Some of Australia’s most notorious killers have taken advantage of the anonymity of the open road.  AUSTRALIA seems to have more things that will kill you than anywhere else.  Our beaches are stalked by razor-fanged sharks, blue-ringed octopuses and box jellyfish.  Backyards are filled with funnel web spiders and deadly spiders.  The outback is filled venomous snakes, poisonous plants and crocodile-infested rivers.

It’s a dangerous country. And isolated Australian roads are no place to break down.

Home to teeth-rattling corrugations, wild flies and punishing weather, these highways are also where unlucky travellers have met their fate.

Flinders Highway

Blood-red iron ranges, open plains, dry riverbeds, and spinifex country stand as silent witness to some chilling killings.

The Flinders Highway that turns into the Barkly Highway is an isolated, remote 800km stretch of bitumen between Townsville and Mount Isa.

Ex-abattoir worker Andy Albury was named as the prime suspect in a string of unsolved murders on the lonely stretch of road known as the “highway of death”.

## Task goal
Write the next part of the piece about killings on isolated Australian highways, continuing from its final sentence.

## Data lines

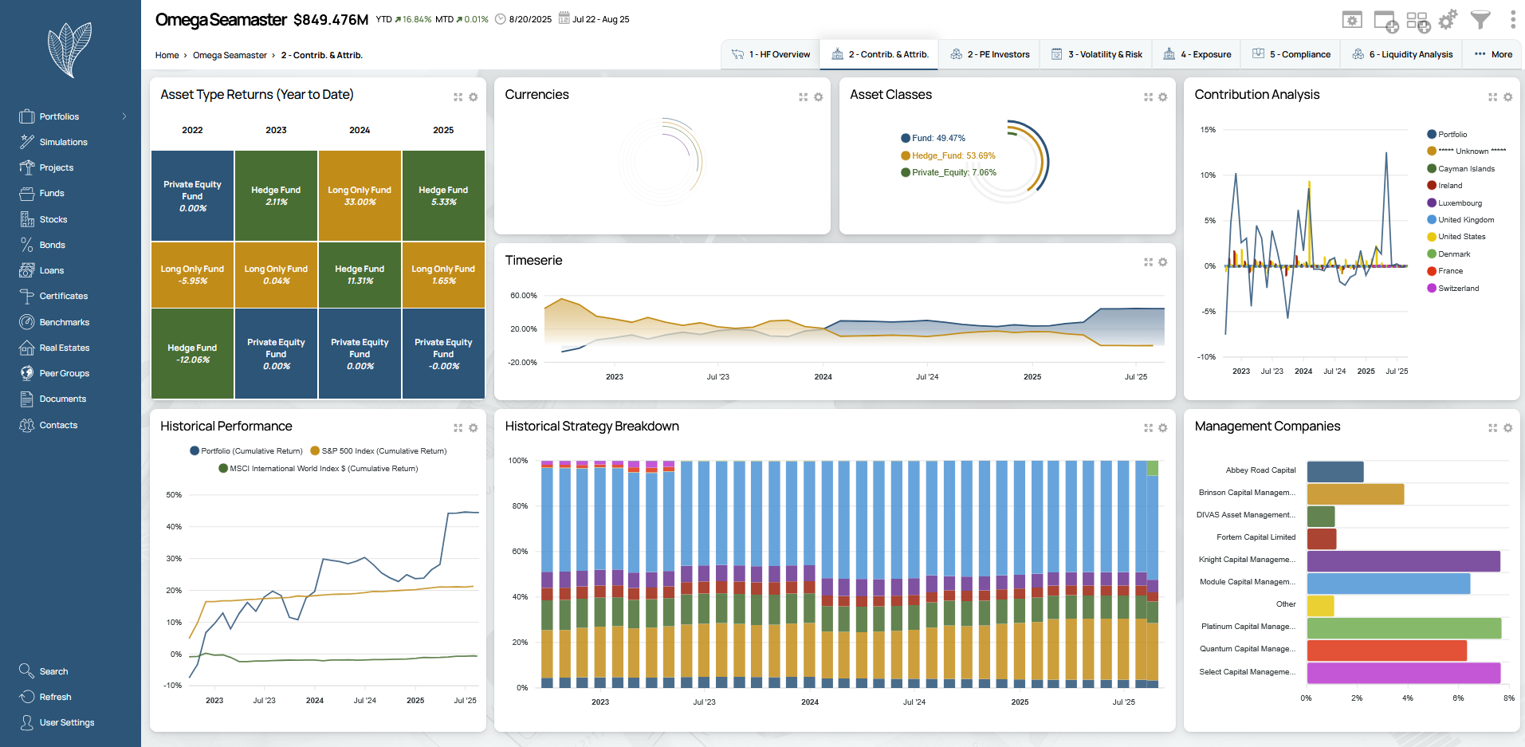Toggle Portfolio series in Contribution Analysis legend
Viewport: 1525px width, 747px height.
[1447, 135]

## Final result
The spectre of a thrill killer hangs over a series of unsolved cold cases on the Flinders Highway — including the 1982 disappearance of hitchhiker Tony Jones.

Albury, dubbed Australia’s Hannibal Lecter, was jailed after using a broken bottle to murder and mutilate a woman in Darwin in 1983.

When asked by police why he killed her, he said: “It doesn’t worry me what I kill — they’re all blood and guts inside.”

He is serving life — never to be released — in a Darwin maximum security prison.

The entrance to Belanglo State Forest where Ivan Milat’s victims were found.

Hume Highway

The sign at the entrance to Belanglo State Forest warns visitors to “please be careful”.

The dense pine forest off the Hume Highway south-west of Sydney became synonymous with murder as the bodies of serial killer Ivan Milat’s seven victims were found between September 1992 and November 1993.

The young backpackers had been stabbed, shot, probably sexually assaulted and one of them decapitated with a single blow to the back of her neck. Her head was never found.

There was evidence that some of them had been allowed to try to run so they could be hunted down. Some had been gagged or hogtied. Two were stabbed through the top of the spine, paralysing them before they were killed.

Milat was jailed for life for the seven murders and for the abduction of an eighth backpacker who got away.

Murder in the outback

Stuart Highway

Peter Falconio and his girlfriend Joanne Lees were just another backpacking couple driving through the vast and empty Australian outback.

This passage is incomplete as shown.